There is no trace in the after history of Israel of any attempt to carry Ezekiel's ideal into execution. No reference is made to it by the prophets Haggai and Zechariah, who were the chief teachers of the people at the time of the rebuilding of the Temple. There is no record of its having been in the thoughts of Zerubbabel, the Prince of Judah, and Joshua, the high priest, as they set about that work. No description of the second Temple or its ritual, in Josephus or the Rabbinic writings, at all tallies with what we find in these chapters. If we are to look at it as, in intention, a deliberate prophecy of what was literally to be hereafter, it is, at all events, a prophecy which as yet has had no historical fulfilment? Can we suppose it possible that such an historical fulfilment yet awaits it in the future? Is it conceivable, with the teaching of the Epistle to the Hebrews present to our minds, that the future history of Israel should include not only the conversion of the Jews as a people, and their restoration to their own land, but the revival of the sacrifices and other ordinances which had seen their appointed work brought to its close in the sacrifice of Christ, and were now among" the things decaying and waxing old, and ready to vanish away" (He b. viii. 13)? Are the sons of Zadok, according to the flesh, to take their place, as such, in that ministry of the Church of Christ which is based on the assumption that the sacrificing functions of the priesthood, as offering for sins, have been fulfilled once for all, and that their other functions have descended to the whole body of Christian people, laity and clergy, as the common inheritance of an universal priesthood? Are we to look foward to a physical change in the conformation of Palestine, to the conversion of the Dead Sea into a freshwater lake, with new surroundings of groves of fruit-bearing trees?

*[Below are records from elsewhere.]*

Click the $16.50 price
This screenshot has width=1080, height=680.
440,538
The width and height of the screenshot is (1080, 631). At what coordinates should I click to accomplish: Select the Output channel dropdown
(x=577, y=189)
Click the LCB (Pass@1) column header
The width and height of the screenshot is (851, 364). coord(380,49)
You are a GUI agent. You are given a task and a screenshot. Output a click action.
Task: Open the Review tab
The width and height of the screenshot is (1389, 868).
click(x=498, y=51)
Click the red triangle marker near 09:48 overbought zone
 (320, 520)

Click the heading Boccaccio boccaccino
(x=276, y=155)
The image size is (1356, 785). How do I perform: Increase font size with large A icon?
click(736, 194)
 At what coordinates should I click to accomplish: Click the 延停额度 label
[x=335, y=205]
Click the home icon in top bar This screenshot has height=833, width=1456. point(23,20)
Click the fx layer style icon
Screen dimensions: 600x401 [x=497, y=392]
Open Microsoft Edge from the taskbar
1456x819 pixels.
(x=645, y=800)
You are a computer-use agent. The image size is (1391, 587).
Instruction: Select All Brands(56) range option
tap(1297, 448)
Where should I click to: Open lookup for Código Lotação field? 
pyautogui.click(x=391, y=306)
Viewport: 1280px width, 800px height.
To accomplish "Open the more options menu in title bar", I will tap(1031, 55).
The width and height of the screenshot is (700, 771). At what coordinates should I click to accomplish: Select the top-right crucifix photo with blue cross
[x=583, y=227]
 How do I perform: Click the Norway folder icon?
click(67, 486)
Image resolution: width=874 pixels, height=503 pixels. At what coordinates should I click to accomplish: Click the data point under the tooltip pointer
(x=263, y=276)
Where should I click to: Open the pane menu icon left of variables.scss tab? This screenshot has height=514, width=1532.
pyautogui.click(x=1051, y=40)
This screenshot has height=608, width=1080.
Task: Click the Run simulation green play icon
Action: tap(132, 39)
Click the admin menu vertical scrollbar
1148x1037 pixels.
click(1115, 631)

The answer to these questions must be given, if I am not mistaken, in the negative. We may not, for the sake of maintaining a literal interpretation of a portion of the Old Testament, run counter to the.whole drift and tenor of the New. And some confirmation at least of that negative reply is found in that portion of the New Testament which presents the nearest analogue to this vision of Ezekiel. The Seer of the Apocalypse also saw a vision of a New Jerusalem. The imagery in which he describes it, the gates of pearl, the city of gold, the walls of jasper, have become the treasure-house of hymn-writers and preachers. Have those who have so used them, as symbols of the unseen, each symbol, doubtless, having its own special significance, ever dreamt of a literal interpretation? Have they thought of a city in the form of a perfect cube, the length, breadth, and height of it being equal (Rev. xxi. 16), as descending from the skies and occupying a position in Palestine? Have they (I speak, of course, of wise and thoughtful interpreters, whose names are held in honour as masters of Israel) literalised the glowing picture of the river of the water of life, and the tree of life, with its twelve manner of fruits and its leaves for the healing of the nations? (Rev. xxii. 1-3)? In that instance, the Seer of the Apocalypse reproduces, in part, the imagery of his predecessor. But there are points in which the two visions stand in such marked contrast as to be absolutely incompatible. In Ezekiel, the Temple, with its courts, porticoes, gateways, is the centre of the whole ideal. In St. John there is no Temple "for the Lord God Almighty, and the Lamb are the temple of it" (Rev. xxi. 22). In Ezekiel that which seems to him characteristic of the holiness of the Temple and all its precincts is, that no stranger, uncircumcised in heart or in flesh, should enter into the sanctuary (Ezek. xliv. 9). In St. John the glory of the city in which there is no temple is, that "all the nations of them that are saved shall walk in the light of it" (Rev. xxi. 24).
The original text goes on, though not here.